This weekend, many people will have an extra day off and will enjoy some leisure time with family or friends, thanks to the Memorial Day holiday.
We hope that, along with the pleasures of a day at home or engagement in a favorite pastime, you give some thought to the reasons the day was created in the first place and why it has evolved into one of our most gratefully anticipated holidays of the year.
Actually, Memorial Day has a proud history, dating back to the close of the Civil War. Then called Decoration Day, the holiday was declared to honor the brave soldiers who had died in that grim internal conflict. In the 20th century, it was expanded to commemorate the actions of all service members who had died in all wars. (Veterans Day, on the other hand, is to pay respects to all members of the service, living or dead.)
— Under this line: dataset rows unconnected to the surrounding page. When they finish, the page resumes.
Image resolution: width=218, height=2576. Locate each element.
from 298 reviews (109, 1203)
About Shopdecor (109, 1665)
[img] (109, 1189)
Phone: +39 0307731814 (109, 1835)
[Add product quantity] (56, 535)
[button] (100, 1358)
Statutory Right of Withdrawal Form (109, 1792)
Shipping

Always the last Monday of May, Memorial Day has become the unofficial start of summer (and for years was highlighted on the sports calendar by the Indianapolis 500 automobile race).
The holiday is now a time to reflect on the valiant members of the military — both men and women — who have offered the ultimate sacrifice for their country and what it meant to them and means to us. Think for a moment of the extent of that sacrifice. To retain the freedoms we cherish, they died so we wouldn’t have to.
Some of our war dead were gallant volunteers who waged war as they were ordered to do, knowing full well they were risking all. Others were called to war via the draft, yet gave their lives anyway, to our inestimable benefit.
Today, as we celebrate their spirit and actions, we also turn our thoughts to the civilian deceased. Memorial Day has become traditionally a day of visiting cemeteries and pondering the lives of relatives and others close to us who have enriched our existences in ways that are not related to military service.